Burst photos save as individual HEIC files inside a single “burst” group on the phone. When you AirDrop or export them, each shot becomes its own .heic file you can convert normally.
Common errors and what to do about them
“This image format is not supported” when you try to open an HEIC in Windows Photos. Either your Windows version is older than the HEIF Image Extensions, or the extension isn’t installed. Easier than installing it: just convert the file. The result opens in every Windows app without issues.
Email attachments getting stripped or unviewable when you forward iPhone photos. Outlook and some mobile mail apps have spotty HEIC support. Convert to JPG before sending and the recipient won’t have to deal with it.

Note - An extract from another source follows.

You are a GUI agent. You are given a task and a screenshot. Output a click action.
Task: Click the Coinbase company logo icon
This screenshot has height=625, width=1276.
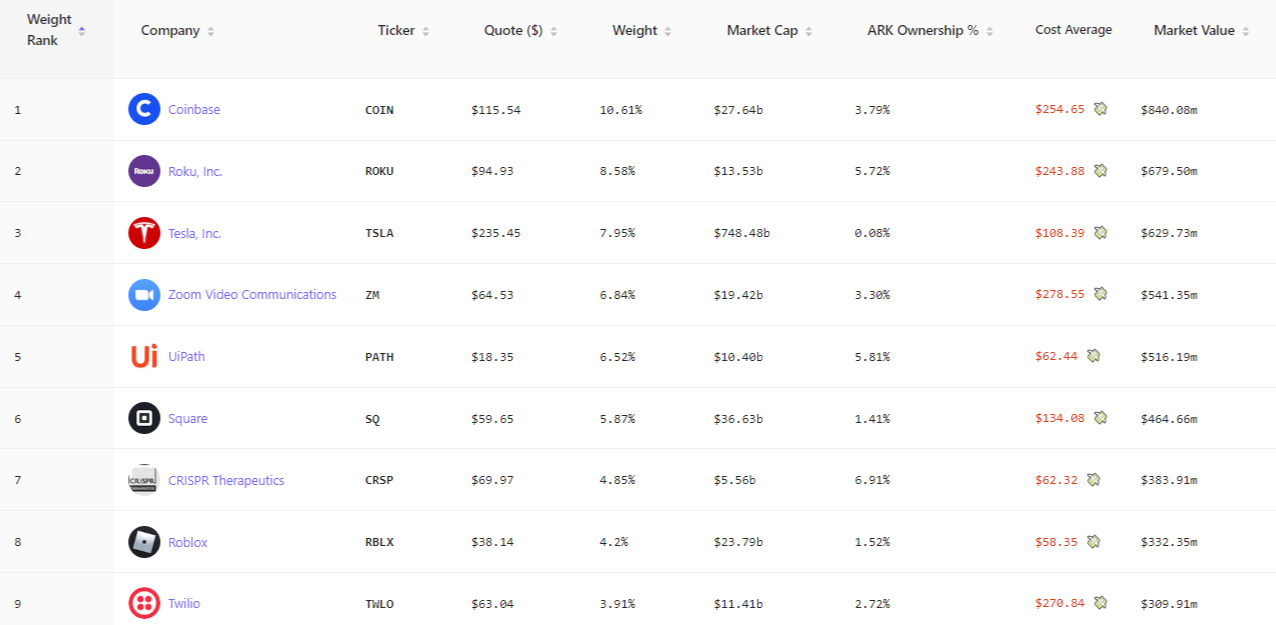144,109
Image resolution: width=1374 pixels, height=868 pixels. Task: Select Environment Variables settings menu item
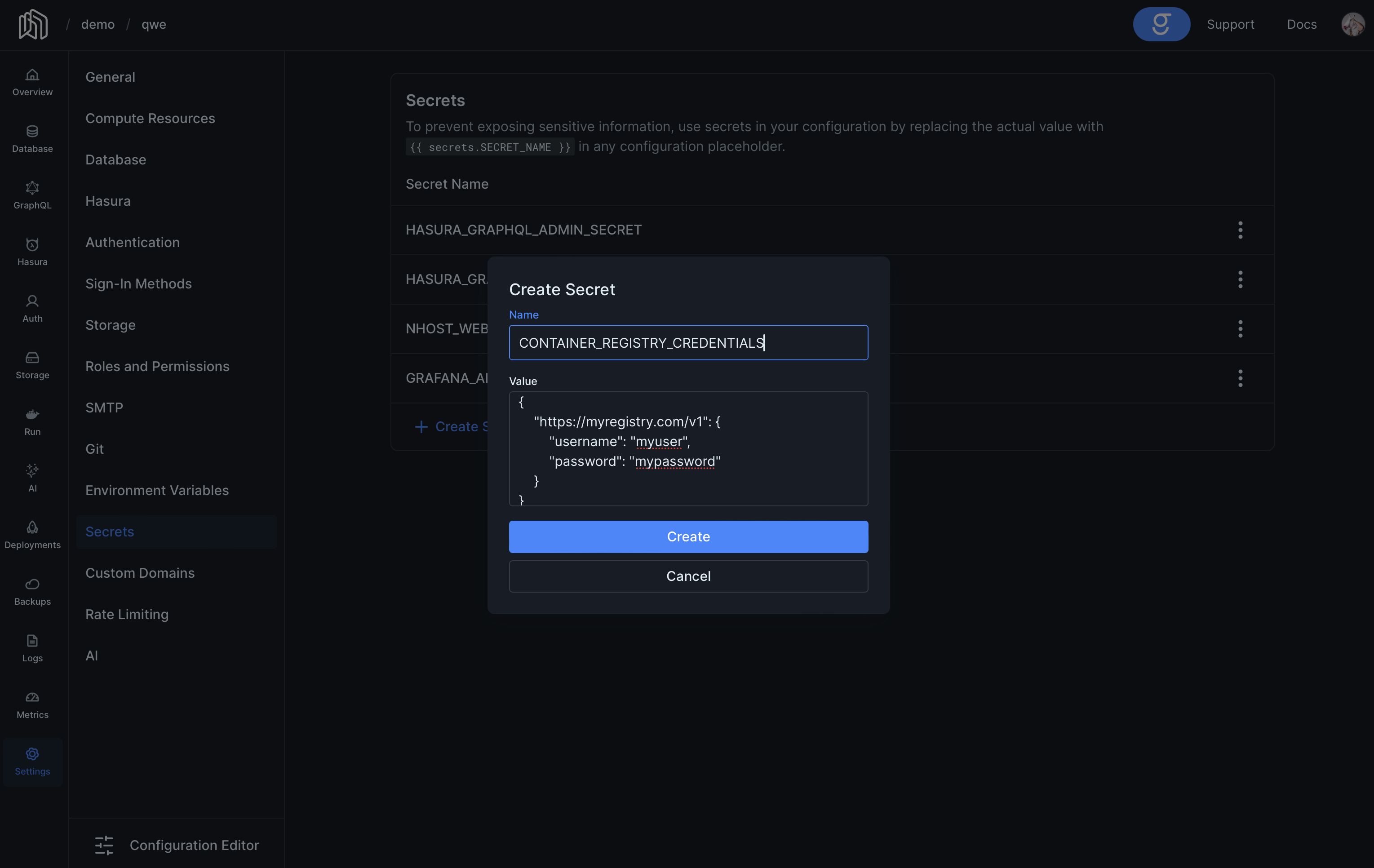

File explorer shows a generic icon instead of a thumbnail for .heic files. This is cosmetic — the files are fine — but if it bugs you, the same conversion to JPG solves it.
Bottom line
iPhone’s HEIC format is genuinely better for phone storage, but the moment you need to share photos with the wider world, JPG is still the universal pass. Convert as needed, leave the iPhone setting alone, and you get the best of both worlds. The whole flow takes about 5 seconds per photo and runs in your browser — nothing installed, nothing uploaded.